Sur le fait de rede­venir le numéro 1 mondial juste avant le Masters…
« Être numéro 1 mondial, c’est certai­ne­ment le défi ultime de notre sport avec les finales de Grand Chelem. C’est le sommet de ma saison. Je suis très fier de cette réali­sa­tion et cette année est parti­cu­liè­re­ment spéciale en raison de l’en­semble du processus et du chemin parcouru au cours des 15 derniers mois. En parti­cu­lier, les 8–10 derniers mois. Après la chirurgie du coude de février, il me semblait assez impro­bable que je sois dans la posi­tion n° 1 de fin d’année. Pas seule­ment à cause du clas­se­ment, 22ème, mais aussi à cause de ce que je ressen­tais sur le terrain et de la façon dont j’ai joué, mais il y avait toujours une partie de moi qui croyait pouvoir revenir et je n’ai jamais pensé que c’était impossible. »

Sur son coach, Marian Vajda …
« Tout d’abord, je dois dire que Marian est plus qu’un coach pour moi. C’est un ami, il fait partie de la famille, c’est une personne sur laquelle je peux toujours compter. Même lorsque nous n’avons pas travaillé ensemble pendant 12 mois, nous commu­ni­quions de près, parlions de la vie, de la famille et du tennis. Nous avons cette rela­tion qui a un lien indes­truc­tible. Espérons que cela reste comme ça pour le reste de ma vie. 
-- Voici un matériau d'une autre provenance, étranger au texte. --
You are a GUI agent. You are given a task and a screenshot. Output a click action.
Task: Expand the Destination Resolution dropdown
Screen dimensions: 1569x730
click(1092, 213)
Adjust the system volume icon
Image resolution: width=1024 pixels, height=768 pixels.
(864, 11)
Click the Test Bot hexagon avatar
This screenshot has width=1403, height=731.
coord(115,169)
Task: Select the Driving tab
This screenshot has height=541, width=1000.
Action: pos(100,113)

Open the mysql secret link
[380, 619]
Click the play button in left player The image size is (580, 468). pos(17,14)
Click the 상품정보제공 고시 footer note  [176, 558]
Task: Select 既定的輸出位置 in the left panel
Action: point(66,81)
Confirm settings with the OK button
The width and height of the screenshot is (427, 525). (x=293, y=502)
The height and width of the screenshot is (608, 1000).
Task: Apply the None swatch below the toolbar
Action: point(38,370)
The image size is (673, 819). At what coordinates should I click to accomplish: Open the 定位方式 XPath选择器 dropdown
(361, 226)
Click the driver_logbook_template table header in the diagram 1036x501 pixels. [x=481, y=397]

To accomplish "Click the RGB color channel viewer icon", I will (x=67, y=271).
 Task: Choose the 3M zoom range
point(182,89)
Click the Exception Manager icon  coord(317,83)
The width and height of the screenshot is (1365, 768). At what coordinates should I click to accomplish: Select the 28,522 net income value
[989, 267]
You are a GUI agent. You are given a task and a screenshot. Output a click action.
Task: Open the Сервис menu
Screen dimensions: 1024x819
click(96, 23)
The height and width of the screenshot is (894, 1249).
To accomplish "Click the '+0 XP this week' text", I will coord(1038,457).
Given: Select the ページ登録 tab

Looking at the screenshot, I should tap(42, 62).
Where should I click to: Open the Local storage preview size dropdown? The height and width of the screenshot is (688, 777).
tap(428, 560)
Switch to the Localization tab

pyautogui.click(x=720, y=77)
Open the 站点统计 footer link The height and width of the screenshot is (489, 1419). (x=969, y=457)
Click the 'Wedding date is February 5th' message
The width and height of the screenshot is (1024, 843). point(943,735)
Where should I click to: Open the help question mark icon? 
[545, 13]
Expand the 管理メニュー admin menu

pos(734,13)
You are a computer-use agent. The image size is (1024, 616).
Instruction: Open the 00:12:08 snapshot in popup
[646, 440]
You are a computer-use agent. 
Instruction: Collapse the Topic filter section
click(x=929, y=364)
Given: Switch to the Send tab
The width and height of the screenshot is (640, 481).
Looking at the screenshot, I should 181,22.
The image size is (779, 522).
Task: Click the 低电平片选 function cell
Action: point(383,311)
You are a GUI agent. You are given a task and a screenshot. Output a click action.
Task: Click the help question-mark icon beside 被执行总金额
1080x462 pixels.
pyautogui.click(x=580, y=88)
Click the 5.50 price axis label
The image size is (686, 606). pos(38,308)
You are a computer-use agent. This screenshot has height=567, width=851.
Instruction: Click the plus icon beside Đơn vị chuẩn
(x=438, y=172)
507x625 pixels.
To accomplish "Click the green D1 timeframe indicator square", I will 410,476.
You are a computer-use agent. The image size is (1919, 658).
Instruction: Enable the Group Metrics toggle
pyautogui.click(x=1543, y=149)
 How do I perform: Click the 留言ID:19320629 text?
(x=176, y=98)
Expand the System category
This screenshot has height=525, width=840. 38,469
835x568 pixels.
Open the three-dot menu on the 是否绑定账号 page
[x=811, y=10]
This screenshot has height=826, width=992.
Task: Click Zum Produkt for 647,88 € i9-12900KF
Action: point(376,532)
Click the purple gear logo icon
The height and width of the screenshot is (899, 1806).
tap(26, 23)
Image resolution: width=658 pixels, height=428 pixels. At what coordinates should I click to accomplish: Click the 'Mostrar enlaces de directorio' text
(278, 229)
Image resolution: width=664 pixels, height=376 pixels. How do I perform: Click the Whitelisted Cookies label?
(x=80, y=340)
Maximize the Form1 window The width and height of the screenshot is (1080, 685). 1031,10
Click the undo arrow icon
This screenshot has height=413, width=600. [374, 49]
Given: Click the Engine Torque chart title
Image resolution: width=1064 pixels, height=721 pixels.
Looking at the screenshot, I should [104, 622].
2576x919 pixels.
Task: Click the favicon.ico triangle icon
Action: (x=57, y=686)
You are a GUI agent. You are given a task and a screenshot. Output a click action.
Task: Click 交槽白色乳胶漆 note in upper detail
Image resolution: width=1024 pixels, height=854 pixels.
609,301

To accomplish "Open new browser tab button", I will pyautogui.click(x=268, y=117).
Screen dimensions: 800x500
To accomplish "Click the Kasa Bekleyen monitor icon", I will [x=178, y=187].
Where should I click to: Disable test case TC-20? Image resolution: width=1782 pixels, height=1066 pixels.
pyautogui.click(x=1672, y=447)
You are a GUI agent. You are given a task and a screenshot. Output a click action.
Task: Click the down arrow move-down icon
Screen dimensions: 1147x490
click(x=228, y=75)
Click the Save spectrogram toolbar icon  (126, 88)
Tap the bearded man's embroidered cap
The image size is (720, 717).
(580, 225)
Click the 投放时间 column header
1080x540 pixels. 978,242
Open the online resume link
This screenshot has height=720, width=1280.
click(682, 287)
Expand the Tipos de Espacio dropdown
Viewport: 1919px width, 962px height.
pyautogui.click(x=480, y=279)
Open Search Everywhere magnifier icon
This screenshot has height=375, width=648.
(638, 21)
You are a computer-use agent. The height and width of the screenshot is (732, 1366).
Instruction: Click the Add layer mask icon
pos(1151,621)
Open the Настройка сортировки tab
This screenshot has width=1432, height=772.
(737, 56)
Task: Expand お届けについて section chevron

Le revoir comme entraî­neur était un régal pour moi. À cette époque, je me sépa­rais de Radek (Stepanek) et d’André (Agassi) et déci­dais dans quelle direc­tion je voulais aller. À ce stade de ma carrière, je devais revenir à la base et avoir les gens de mon entou­rage qui me connaissent et peuvent contri­buer à mon jeu et à ma vie et tirer le meilleur de moi‐même. Avoir Marian à bord a certai­ne­ment beau­coup contribué à ce succès. »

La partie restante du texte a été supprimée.